IMHO, PageRank is a lot less important than it once was, and it may not be long until the quest for PageRank seems as old-fashioned as stuffing keywords into meta statements and alt text.
I said much the same thing several months ago. I believe Google may be moving towards content analysis so that links on relevant pages count more highly. Using some rather twisted logic, this would not be that difficult to achieve. Indeed, I think other search engines may be doing the same. This would still mean that getting back-links is the right way to go, but the best back-links (for certain keywords) would not necessarily be on the highest PR sites.
Kaled.
His question was about Page Rank and from my experience I gave my input that PR2 or PR3 sites dont help most of the time because by the time you get to their links/resources pages the page rank is almost non-existant.
We can all live in a fantasy world that other sites bring us lots of traffic and I am sure some sites DO bring you great traffic! But we are talking about the overall picture which is probably less than 2%.

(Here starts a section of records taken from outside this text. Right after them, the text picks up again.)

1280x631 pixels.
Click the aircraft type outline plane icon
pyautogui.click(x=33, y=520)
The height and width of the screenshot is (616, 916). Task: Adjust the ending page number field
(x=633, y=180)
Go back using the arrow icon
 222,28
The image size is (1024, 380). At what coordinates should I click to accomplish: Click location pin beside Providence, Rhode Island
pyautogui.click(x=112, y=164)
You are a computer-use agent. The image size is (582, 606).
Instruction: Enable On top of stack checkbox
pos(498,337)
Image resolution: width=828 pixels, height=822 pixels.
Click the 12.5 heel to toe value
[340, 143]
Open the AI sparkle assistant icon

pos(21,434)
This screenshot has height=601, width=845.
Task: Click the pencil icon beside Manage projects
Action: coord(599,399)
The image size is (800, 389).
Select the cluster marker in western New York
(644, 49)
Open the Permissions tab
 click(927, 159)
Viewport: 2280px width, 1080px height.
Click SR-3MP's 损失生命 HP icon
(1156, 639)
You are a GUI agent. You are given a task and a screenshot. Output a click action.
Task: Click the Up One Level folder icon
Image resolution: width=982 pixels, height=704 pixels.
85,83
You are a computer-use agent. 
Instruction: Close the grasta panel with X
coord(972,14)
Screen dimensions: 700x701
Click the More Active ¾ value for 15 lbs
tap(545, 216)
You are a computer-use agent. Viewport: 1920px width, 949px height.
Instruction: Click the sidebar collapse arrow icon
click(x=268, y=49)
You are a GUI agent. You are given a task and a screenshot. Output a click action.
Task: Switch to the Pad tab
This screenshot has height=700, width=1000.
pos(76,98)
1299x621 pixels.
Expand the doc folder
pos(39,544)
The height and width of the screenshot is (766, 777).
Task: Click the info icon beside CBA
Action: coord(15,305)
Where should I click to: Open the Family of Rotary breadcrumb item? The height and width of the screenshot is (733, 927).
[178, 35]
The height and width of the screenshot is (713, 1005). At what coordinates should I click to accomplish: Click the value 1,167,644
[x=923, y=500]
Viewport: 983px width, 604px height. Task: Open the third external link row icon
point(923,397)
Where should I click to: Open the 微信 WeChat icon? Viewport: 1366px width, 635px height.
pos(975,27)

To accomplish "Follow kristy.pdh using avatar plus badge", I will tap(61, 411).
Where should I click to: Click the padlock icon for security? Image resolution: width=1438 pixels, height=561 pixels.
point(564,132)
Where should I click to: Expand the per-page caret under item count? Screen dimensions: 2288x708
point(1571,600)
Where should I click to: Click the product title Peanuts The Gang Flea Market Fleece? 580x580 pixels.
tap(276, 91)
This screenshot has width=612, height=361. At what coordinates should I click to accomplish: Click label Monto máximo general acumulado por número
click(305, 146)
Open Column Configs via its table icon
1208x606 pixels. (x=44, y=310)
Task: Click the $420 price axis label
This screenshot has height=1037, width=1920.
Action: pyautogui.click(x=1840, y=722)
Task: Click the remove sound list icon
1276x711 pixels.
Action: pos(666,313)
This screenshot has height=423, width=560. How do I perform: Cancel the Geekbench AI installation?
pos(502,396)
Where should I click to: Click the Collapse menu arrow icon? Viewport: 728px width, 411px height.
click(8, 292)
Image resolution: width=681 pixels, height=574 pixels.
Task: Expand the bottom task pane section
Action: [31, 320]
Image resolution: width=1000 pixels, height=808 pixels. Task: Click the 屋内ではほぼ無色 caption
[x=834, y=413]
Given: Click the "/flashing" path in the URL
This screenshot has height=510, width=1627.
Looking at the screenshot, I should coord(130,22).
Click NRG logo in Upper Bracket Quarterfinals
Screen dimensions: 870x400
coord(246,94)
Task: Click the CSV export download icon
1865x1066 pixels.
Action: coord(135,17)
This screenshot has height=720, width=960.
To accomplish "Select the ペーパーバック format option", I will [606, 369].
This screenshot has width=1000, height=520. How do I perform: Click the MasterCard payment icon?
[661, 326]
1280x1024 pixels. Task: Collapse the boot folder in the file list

If PR is phased out by Google, what advantage will Google have over other search engines?
Well you can have PR six from only 5 incoming links to your site. Only thing you have to do is to get that from PR 9 sites. 5 PR 9 site will help u get PR 6 .
You talking about site with PR 9 linking to us, seems like a bridge to cross the sea. If you can show me the bridge I will try to cross the sea. After reading all this we have managed to get one site with PR 7. They have linked to us from there homepage. Now I can expect some good PR next time.
We have some PR 5 and PR 4 sites linked to us. Hoping a better ranking and position this time.
Thanks once again for everything
Aji
I have a PR5 home page that beats my competitor's PR6 home page on their much trumpeted "key phrase" (their SEO's advert is a little out of date when it says they're number one!) - they're two and I'm one.
Our keyphrase is a bit like "waterproof widgets" - two words that might each be a single-word search...
When the two keywords in the keyphase are searched separately, I'm 20% higher than they are, on both keywords. So on the composite phrase, I reckon I am quite a way ahead of them too, though we are second and first.
So, AjiNIMC, if you think PR 6 will get you a top ranking, look over your shoulder - there are PR 5 people like me who attack more of the 100 google factors than just PR, and can snuck ahead of you <grin>
DerekH
Not sure where the 2% figure came from, but if you have hundreds of low PR links and these account for only 2%of 'serious traffic' (5000+) that is 100 targetted visitors a day and all your eggs are NOT in one basket. It's bad business (IMO) to simply dismiss 100 visitors, or 2% of anything.